(GIVEN EXERCISE A) During which years did the OPAL network described in the text on citizen science run?

(PROVIDED TEXT)
- - - - - - -

Helen Weddle is the OPAL Education Officer at Newcastle University, based at Moorbank Botanic Garden in Newcastle. Not that many people know we have a Botanic Garden in Newcastle City Centre – www.newcastle.ac.uk/moorbank She can be contacted at: Helen.weddle@newcastle.ac.uk

Engaging members of the public with science has always been a great interest of mine, and I’ve been lucky enough to be able to work in this field for some time. When the opportunity to work for Newcastle University under the OPAL project came along, it fitted very well into this interest. The Open Air Laboratories (OPAL) network is a national 5 year Big Lottery Fund project, running from 2007 to 2012 and is part of a resurgence of unconnected projects designed to engage members of the public with scientific research. These ‘citizen scientists’ are engaged with projects in a number of ways; collecting data, analysing information and digitising historical records for example. 200 years ago, almost all scientists were citizen scientists, and made their living from another profession – Benjamin Franklin was a printer, diplomat and a politician and Charles Darwin was an unpaid companion on board HMS Beagle. Being a paid scientist is a relatively new phenomenon, proving the shift in the opinion that science was a valuable subject to society, and thus, scientists should be paid accordingly so they can focus on their work.

Projects like OPAL are part of this resurgence, and the core part of our project relies on the engagement of members of the public to gather data on our behalf. It’s main priorities are twofold though; whilst the data itself is extremely valuable, and will be used in the State of the Environment report at the conclusion of the project, we also aim to engage people with science and have them explore and learn about their local natural environment. Both are equally important. Most members of the public have been engaged by completing one or more of our six environmental surveys; Soil & Earthworm, Air, Water, Biodiversity in Hedgerows, Climate and Bugs Count. These have been released every six months throughout the project, and have been designed to allow members of the public, with little science knowledge, and no specialised equipment, to carry out an environmental survey at their choice of location. Participants have joined in either via events that have been organised by OPAL partners, or by receiving one our free survey packs and completing the survey themselves. These can be sent out to people, or they are free to download from our website: www.opalexplorenature.org Our most recent survey, Bugs Count, has involved participants completing 15 minute bug count races to find as many invertebrates in a habitat as possible. You are encouraged to complete the survey in three different habitats, but we are aware that people may not have access to all three. Included in the pack are a workbook with full instructions and to record species found, an easy guide to identifying invertebrates, a pencil and a magnifying glass. Since its launch in June 2011, people taking part in this survey have recorded nearly 500 000 invertebrates! We are still looking for people to take part in all of the OPAL surveys as it offers us the chance to see how the environment changes throughout the year.

- - - - - - -

(GIVEN ENTRIES)
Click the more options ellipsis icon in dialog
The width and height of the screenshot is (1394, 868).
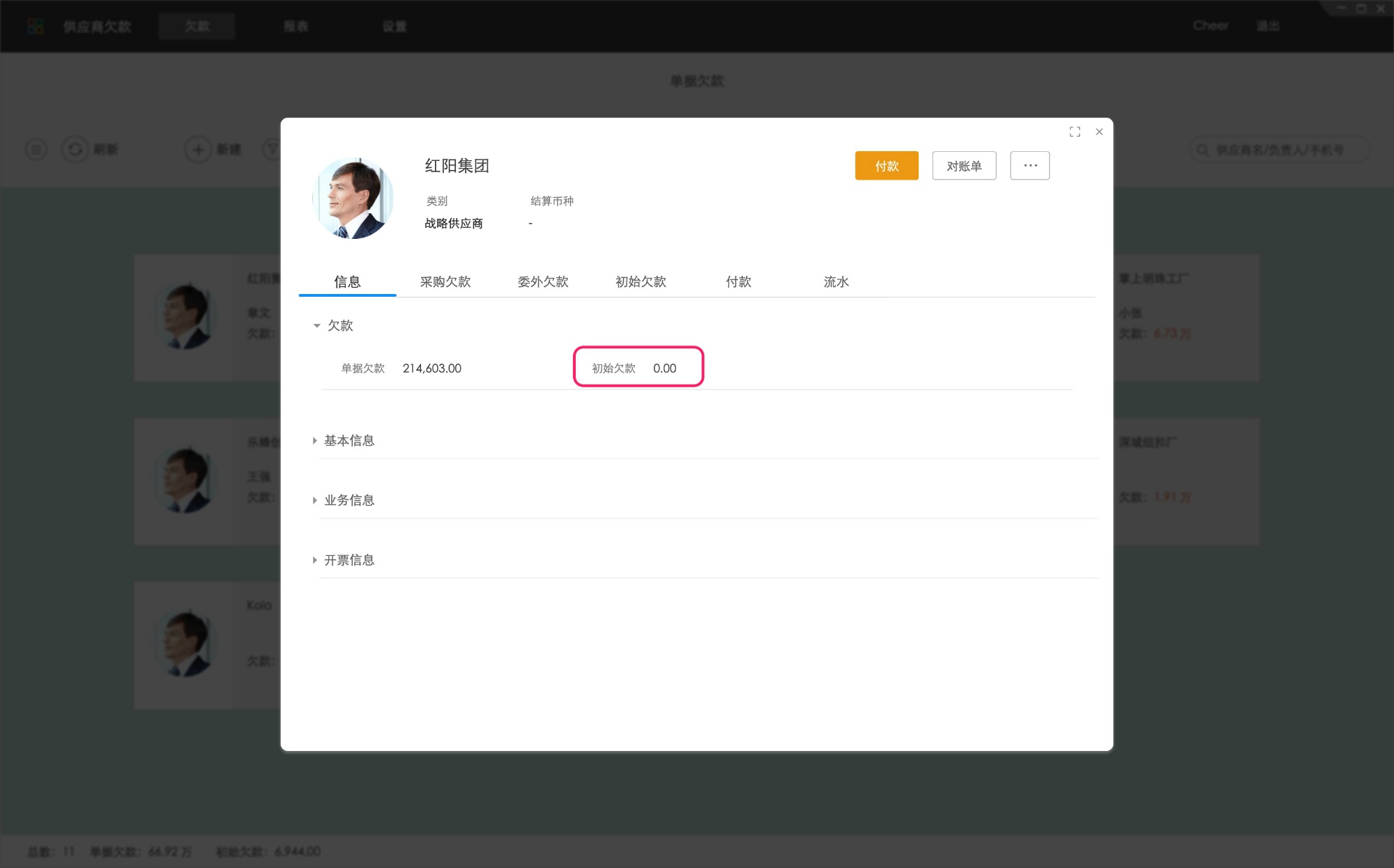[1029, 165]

- - - - - - -

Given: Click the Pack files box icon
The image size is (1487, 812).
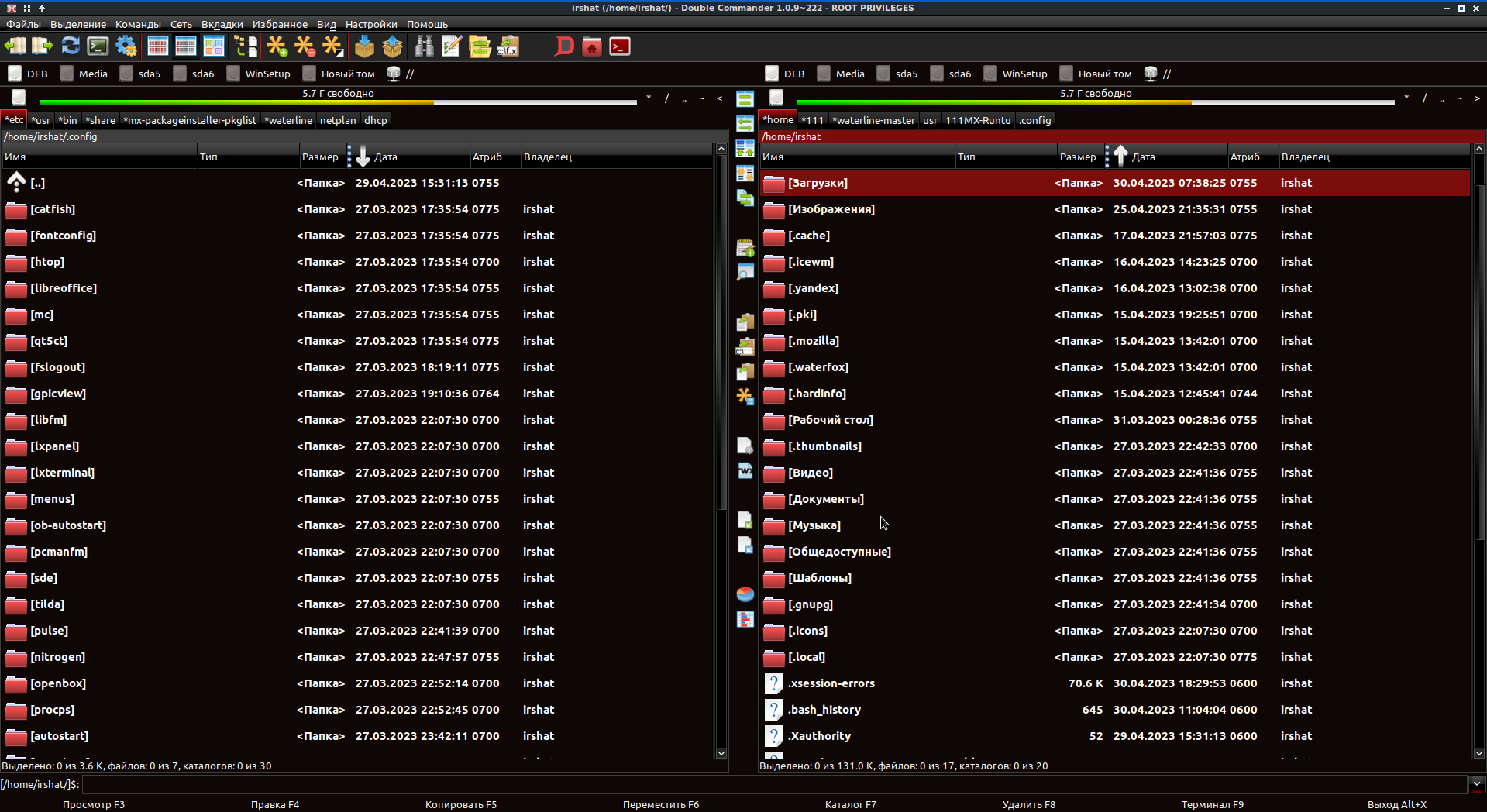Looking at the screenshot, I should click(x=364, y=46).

- - - - - - -

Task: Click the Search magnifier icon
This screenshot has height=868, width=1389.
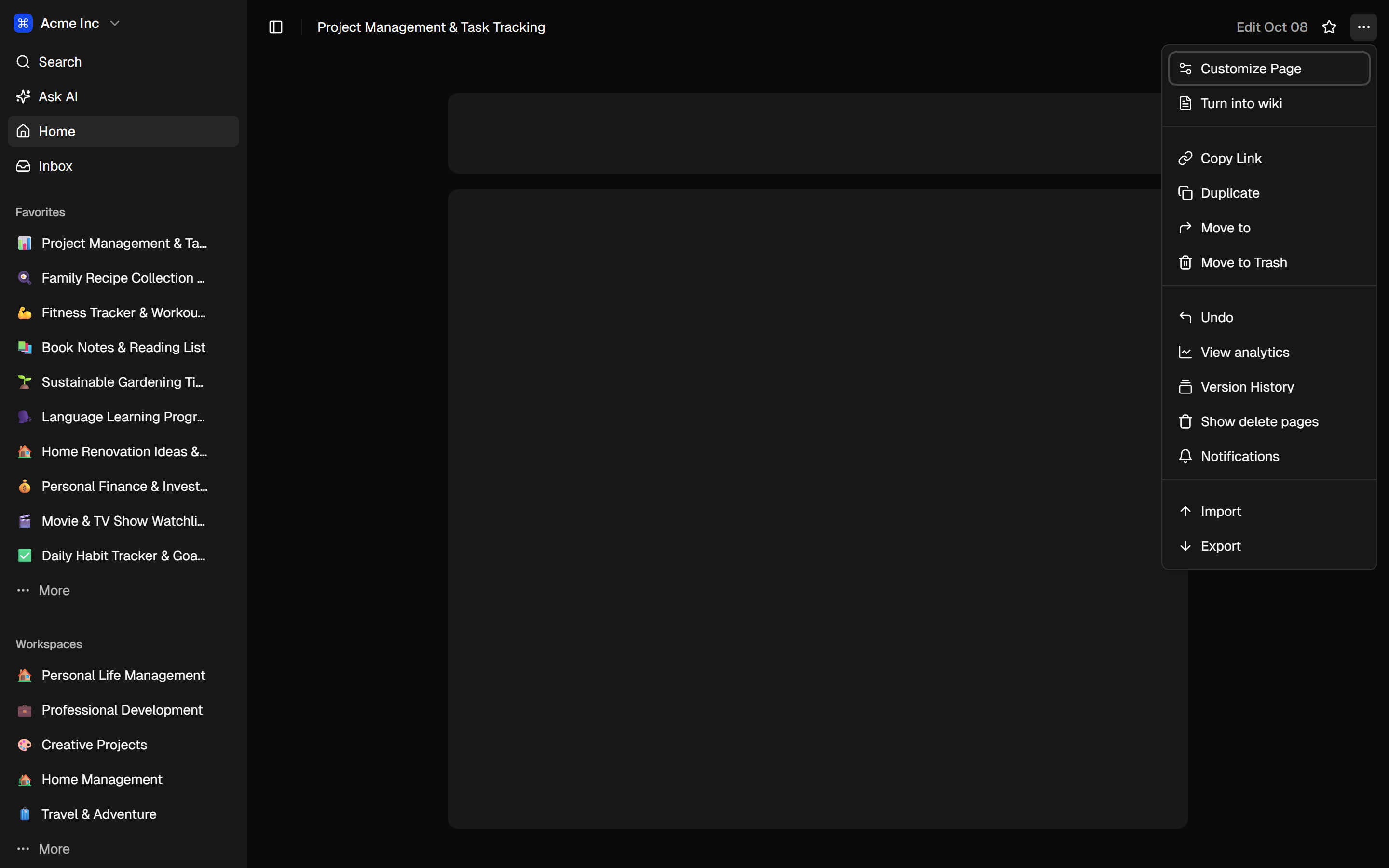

- - - - - - -

(GIVEN EXERCISE B) In the records, replace "image size" with "screenshot size" in the stretch from the line containing "Given: Click the Pack files box icon" through the line containing "Looking at the", both ends included. Return only those lines, leave the pictures out, and change nothing else.

(FINAL RESULT A) From 2007 to 2012.

(FINAL RESULT B)
Given: Click the Pack files box icon
The screenshot size is (1487, 812).
Looking at the screenshot, I should click(x=364, y=46).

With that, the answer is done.